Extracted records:

+++

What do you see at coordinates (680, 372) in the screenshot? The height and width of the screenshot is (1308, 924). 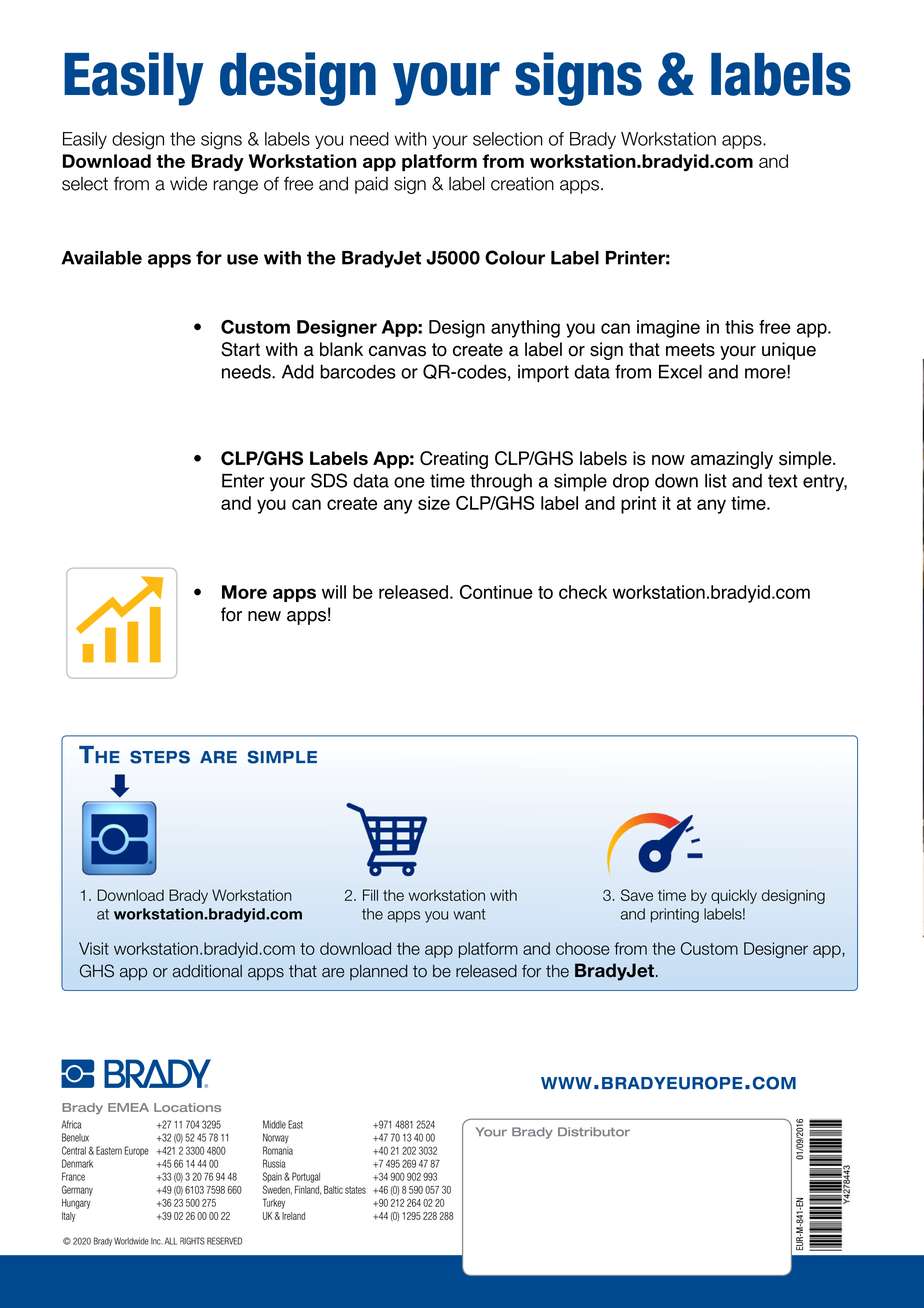 I see `Excel` at bounding box center [680, 372].
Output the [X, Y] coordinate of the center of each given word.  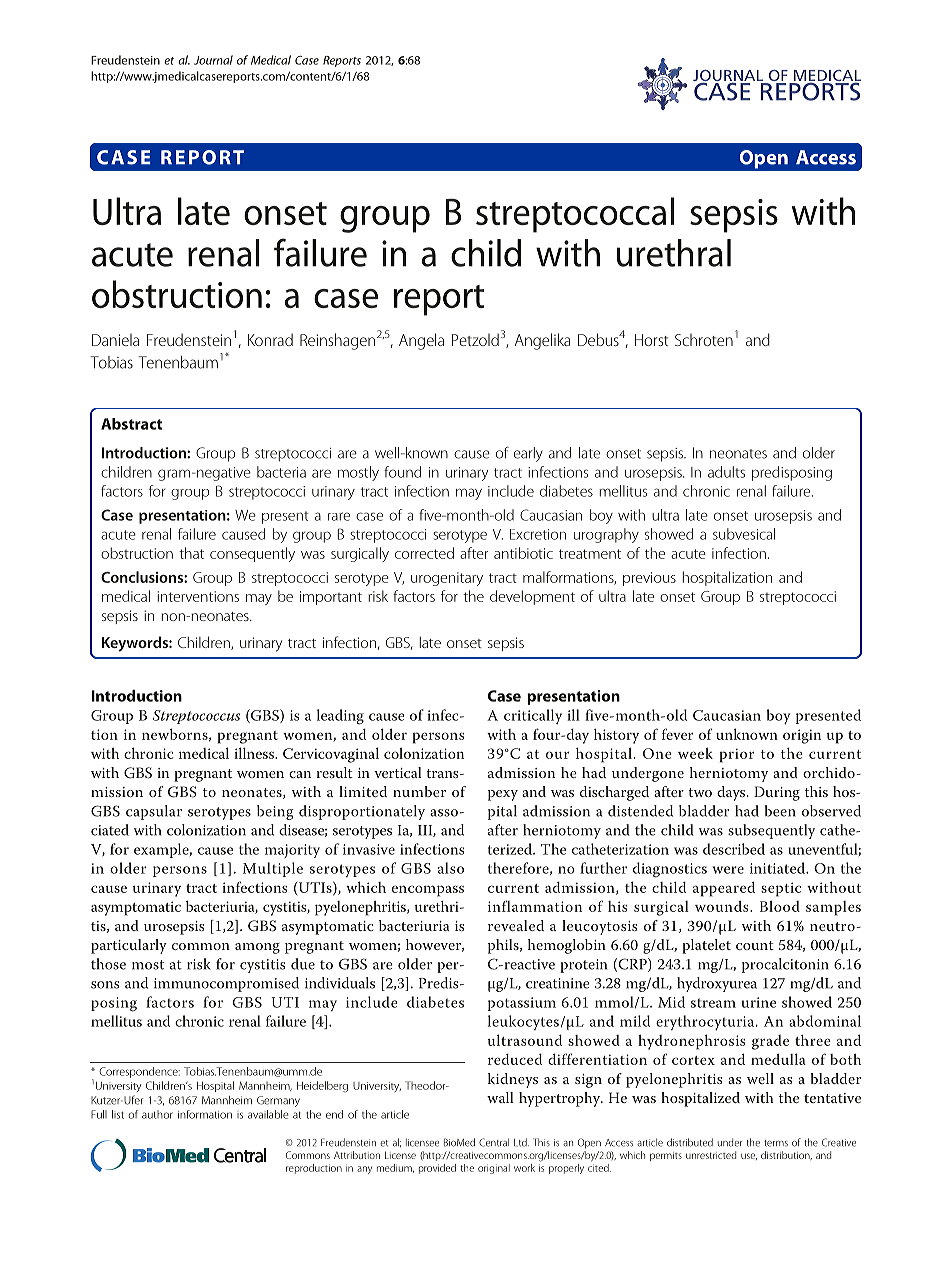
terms [776, 1143]
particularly [129, 946]
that [191, 553]
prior [737, 755]
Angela [421, 341]
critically [533, 716]
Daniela [115, 340]
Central [494, 1142]
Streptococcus [196, 717]
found [402, 472]
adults [726, 472]
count [755, 945]
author [157, 1114]
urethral [674, 253]
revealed [516, 925]
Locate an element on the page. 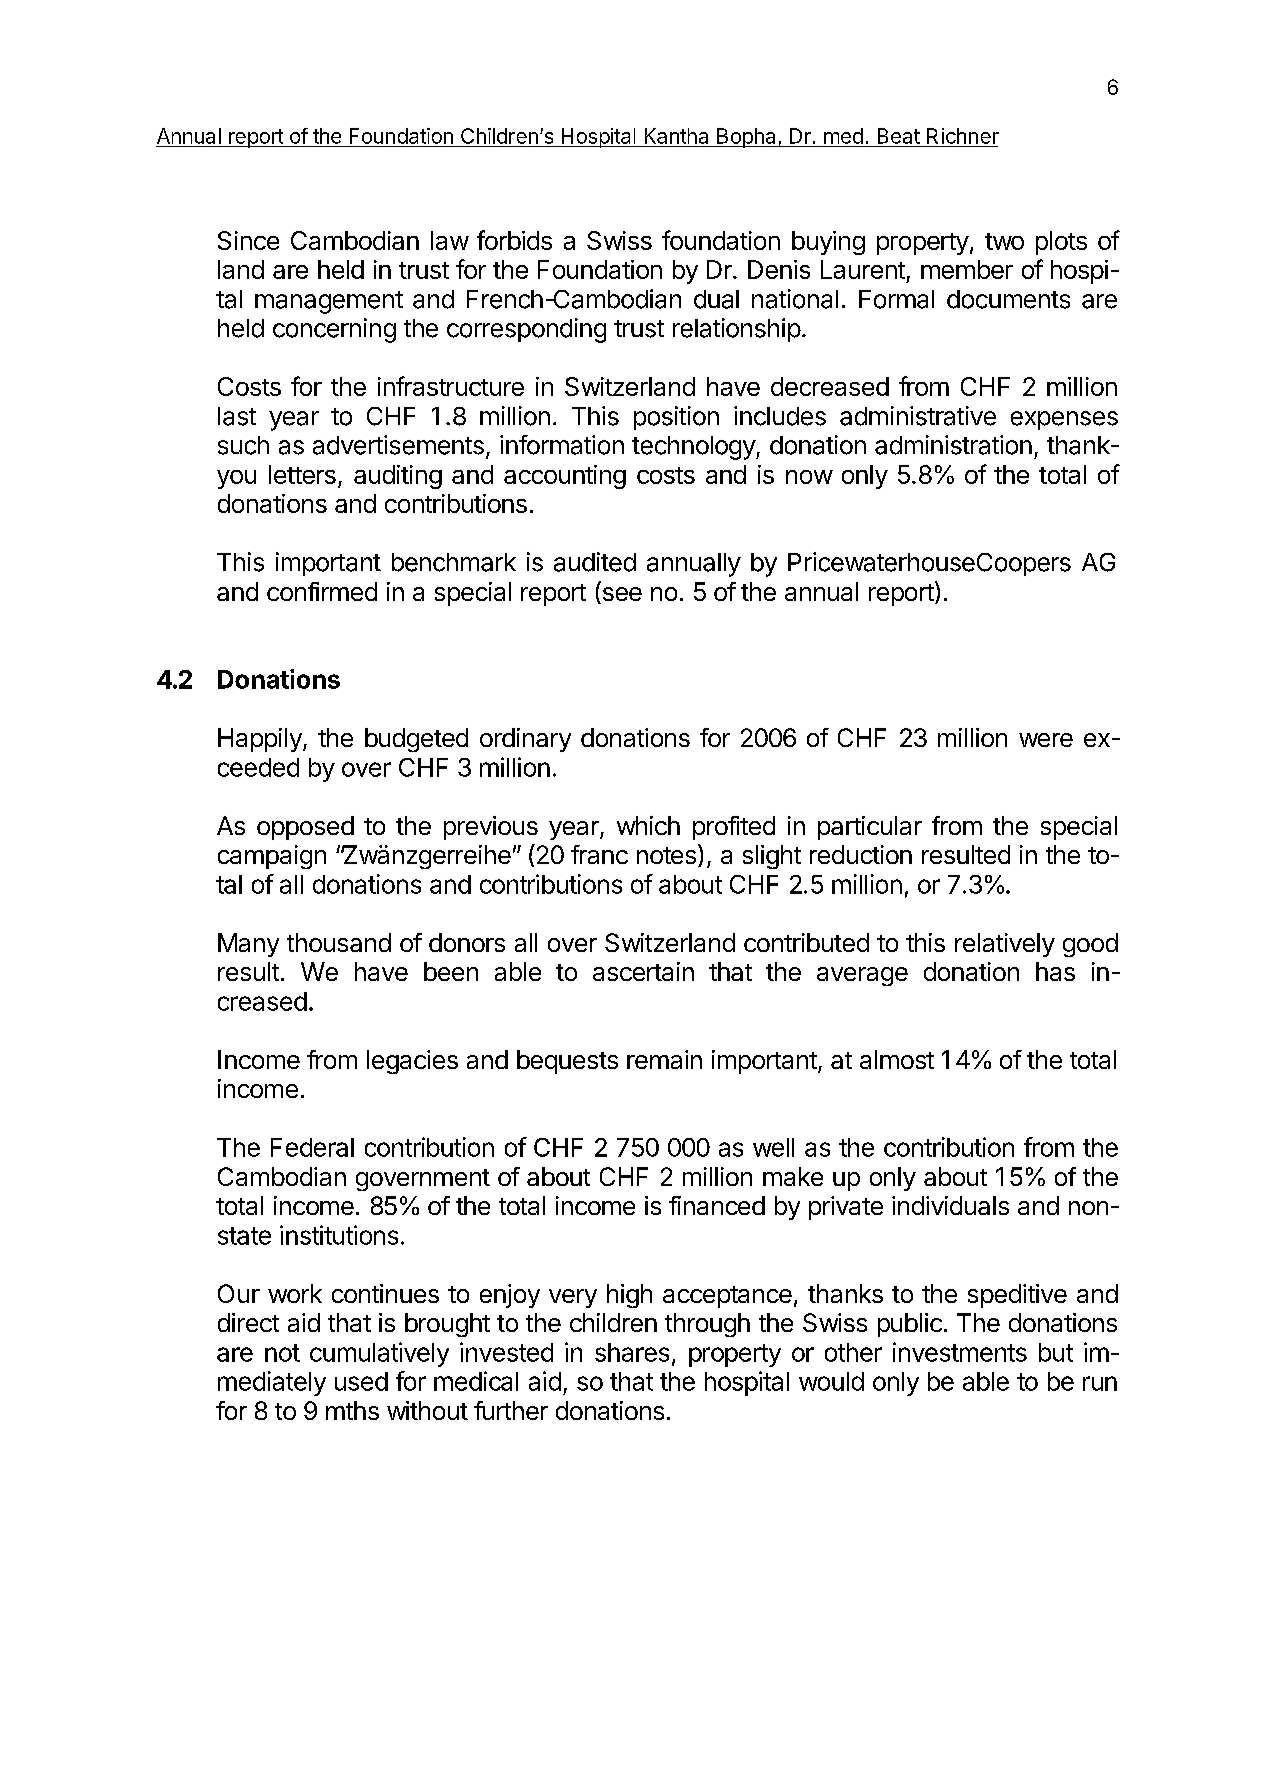 The height and width of the image is (1785, 1262). shares is located at coordinates (632, 1352).
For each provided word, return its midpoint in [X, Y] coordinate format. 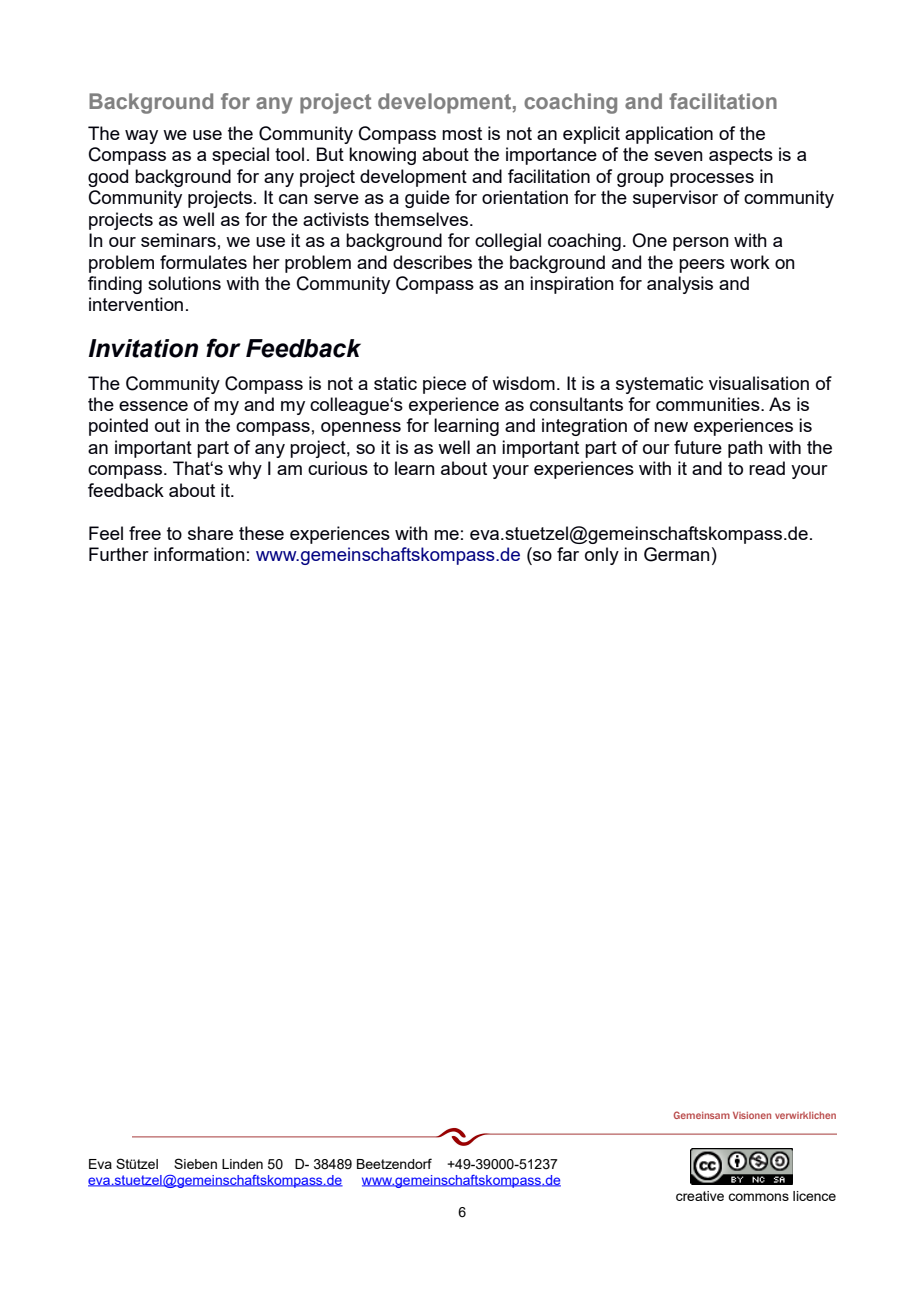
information [199, 554]
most [462, 133]
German [677, 554]
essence [153, 406]
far [568, 554]
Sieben [195, 1163]
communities [709, 404]
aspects [741, 156]
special [240, 156]
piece [444, 385]
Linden [242, 1164]
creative [700, 1196]
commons [758, 1197]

+++

SET EXERCISE:
Rewrite the stretch of the records from the line containing "For each provided" through the end of the records, including the requests, and shift every coordinate in the answers by adding 30 to each number. Leave the pictures out of your answer.

TASK ANSWER:
For each provided word, return its midpoint in [X, Y] coordinate format. 
information [229, 584]
most [492, 163]
German [707, 584]
essence [183, 436]
far [598, 584]
Sieben [225, 1193]
communities [739, 434]
aspects [771, 186]
special [270, 186]
piece [474, 415]
Linden [272, 1194]
creative [730, 1226]
commons [788, 1227]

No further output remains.